■ REQUIRED ACTION ■
Up to and including the line with "Task: Click the generated number 9", restate every line of the records below word for word, from the first line on, leaving out the pictures.
##### DATA RECORDS #####
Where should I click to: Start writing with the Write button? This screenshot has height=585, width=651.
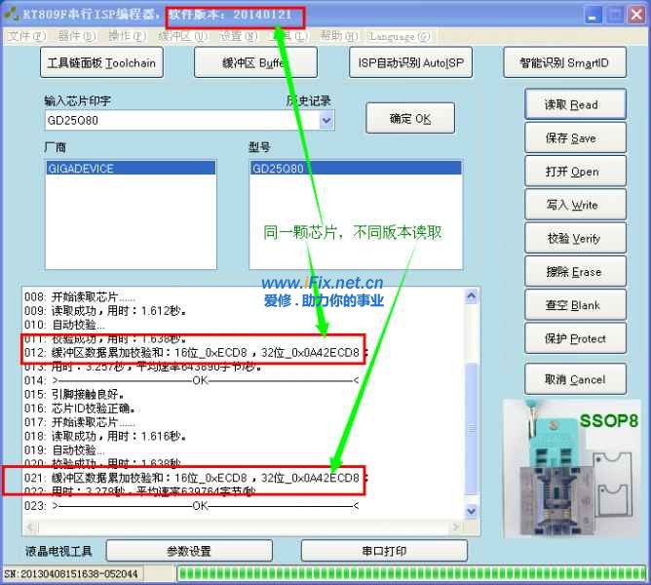tap(571, 205)
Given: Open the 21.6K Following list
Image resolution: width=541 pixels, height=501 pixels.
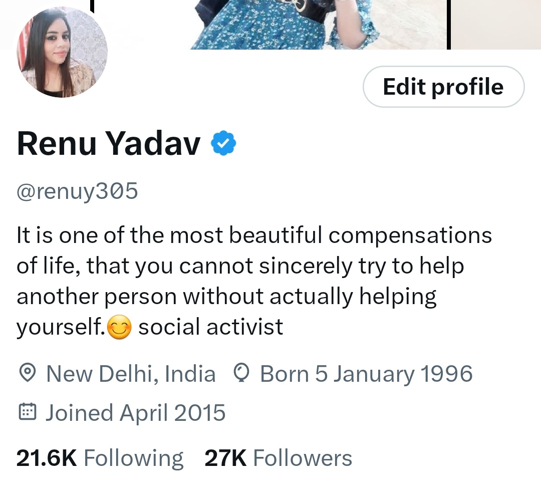Looking at the screenshot, I should click(x=100, y=458).
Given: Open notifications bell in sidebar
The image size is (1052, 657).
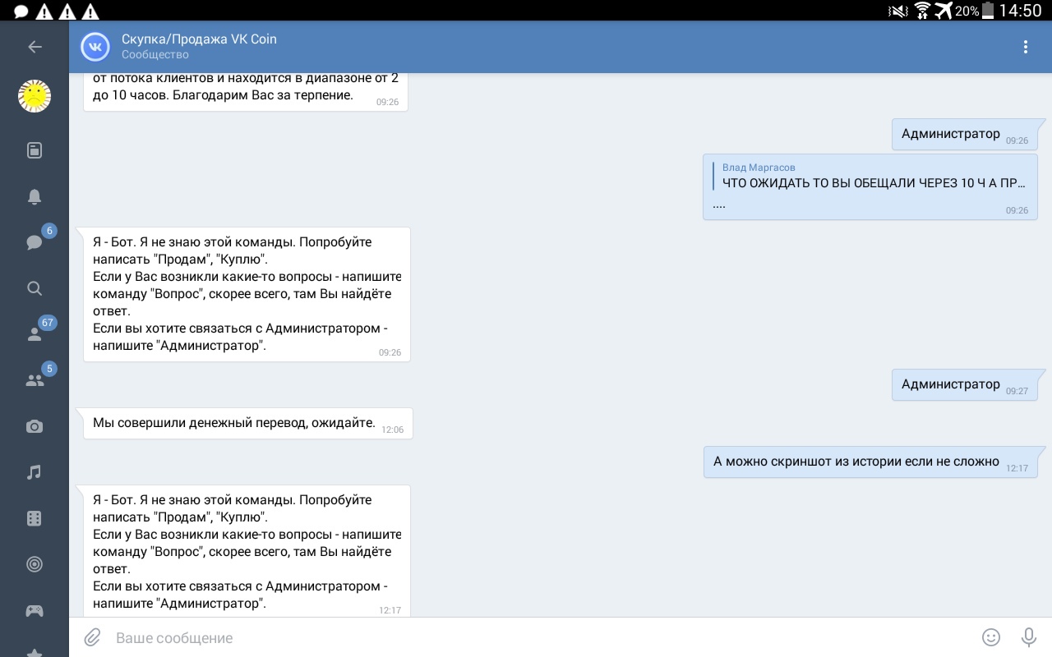Looking at the screenshot, I should 35,196.
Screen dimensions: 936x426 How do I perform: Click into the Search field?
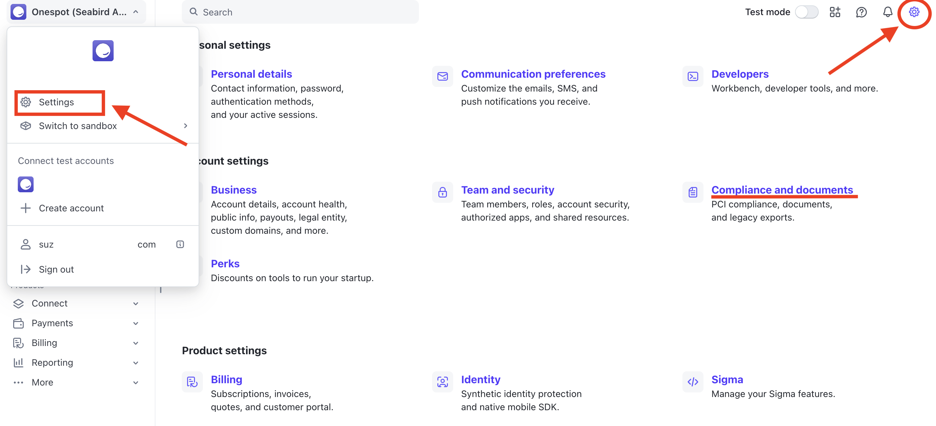[x=300, y=12]
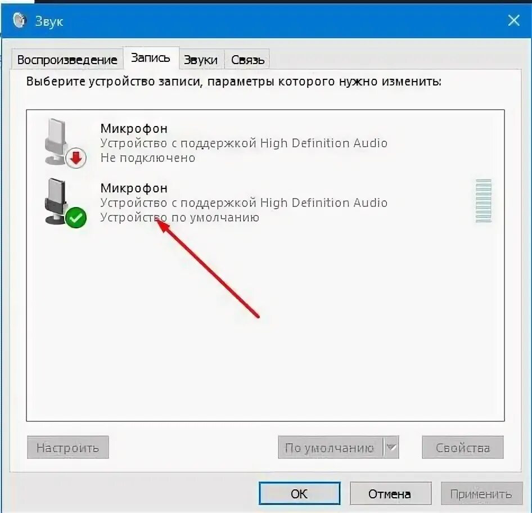This screenshot has height=513, width=532.
Task: Click the Применить button
Action: click(481, 493)
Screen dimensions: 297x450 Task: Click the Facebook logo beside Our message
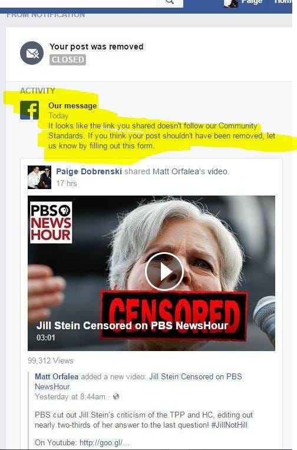pos(29,110)
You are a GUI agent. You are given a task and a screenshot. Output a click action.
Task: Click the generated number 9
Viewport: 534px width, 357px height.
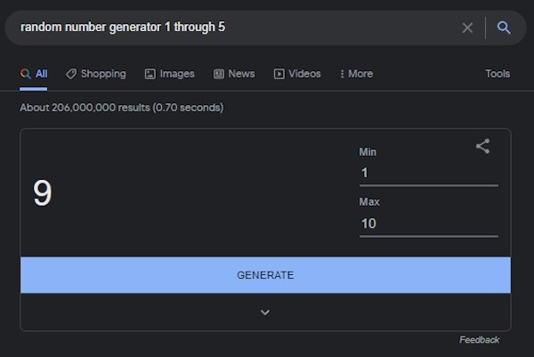[42, 193]
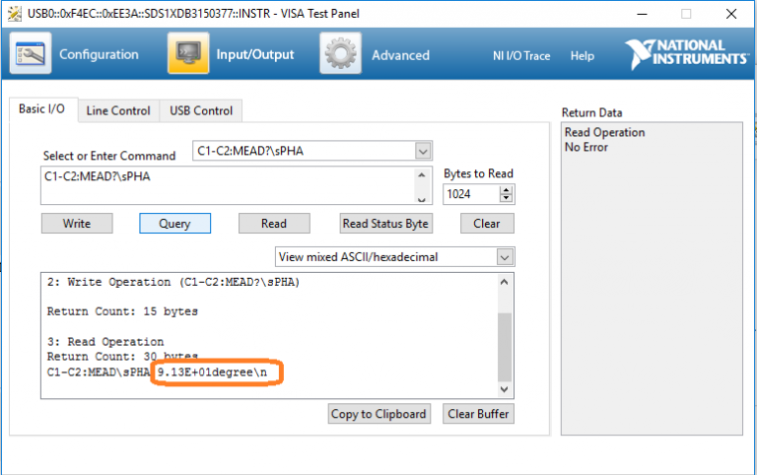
#####
■ YOUR SOLUTION ■
Where should I click to: Start writing with the Write button? This screenshot has height=585, width=651.
tap(571, 205)
Given: Open the 21.6K Following list
Image resolution: width=541 pixels, height=501 pixels.
Looking at the screenshot, I should click(x=100, y=458).
Given: Open notifications bell in sidebar
The image size is (1052, 657).
Looking at the screenshot, I should 35,196.
Screen dimensions: 936x426 How do I perform: Click into the Search field?
[x=300, y=12]
This screenshot has height=513, width=532.
Task: Click the Применить button
Action: click(481, 493)
Screen dimensions: 297x450 Task: Click the Facebook logo beside Our message
pos(29,110)
You are a GUI agent. You are given a task and a screenshot. Output a click action.
Task: Click the generated number 9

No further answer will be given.